George Tofaris

We are studying basic cellular pathways that could inform the development of targeted biological therapies in neurodegenerative and neurogenetic disorders. To this end, we use Drosophila models and iPSc-derived neurons to identify cellular perturbations in response to expression of toxic proteins implicated in neurodegeneration and a range of biochemical assays to understand underlying mechanisms.

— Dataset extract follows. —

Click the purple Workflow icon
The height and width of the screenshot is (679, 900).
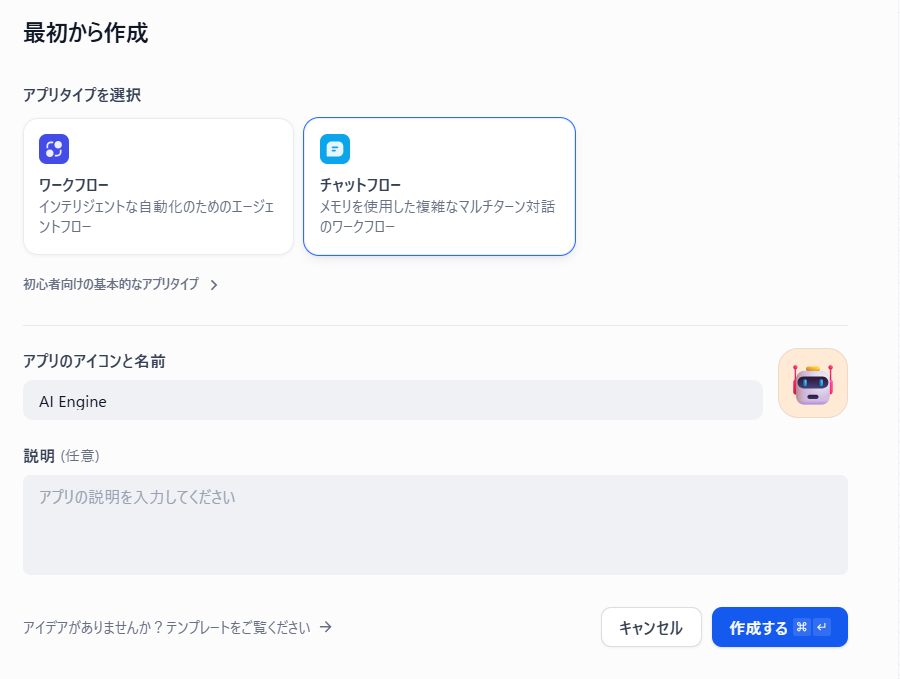(54, 149)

Of particular interest to our group is the study of ubiquitin-dependent lysosomal degradation pathways. It is now well established that transport of proteins or organelles to lysosomes and their subsequent degradation is especially relevant to Parkinson’s disease. An important signalling cascade in this pathway is the conjugation of a ubiquitin chain to protein-substrates or organelles such as mitochondria.  This is a three-step catalytic process, involving a ubiquitin activating enzyme E1, a ubiquitin conjugating enzyme E2 and a ubiquitin ligase E3. There are more than 650 E3s, which regulate substrate specificity and different types of ubiquitin chains, which determine the cellular fate of the ubiquitinated substrates.

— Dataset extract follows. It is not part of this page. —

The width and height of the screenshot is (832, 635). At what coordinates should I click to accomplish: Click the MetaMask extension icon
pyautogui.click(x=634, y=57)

We first demonstrated that α-synuclein is ubiquitinated in Lewy bodies and subsequently identified Nedd4 as a critical E3 in α-synuclein trafficking and toxicity. More recently we showed that in human brain, the expression of the deubiquitinase Usp8 is increased in dopaminergic neurons with Lewy bodies, opposing α-synuclein clearance and increasing its toxicity in the Drosophila model.  Because the cellular accumulation of α-synuclein is causatively linked to neurodegeneration, our findings suggest novel mechanistic insights into the pathogenesis of Parkinson's and related diseases, which are the focus of current studies.

We are also interested in the role of mitochondrial dysfunction in  hereditary forms of neurodegeneration and the study of circulating exosomes as potential markers for Parkinson's disease stratification.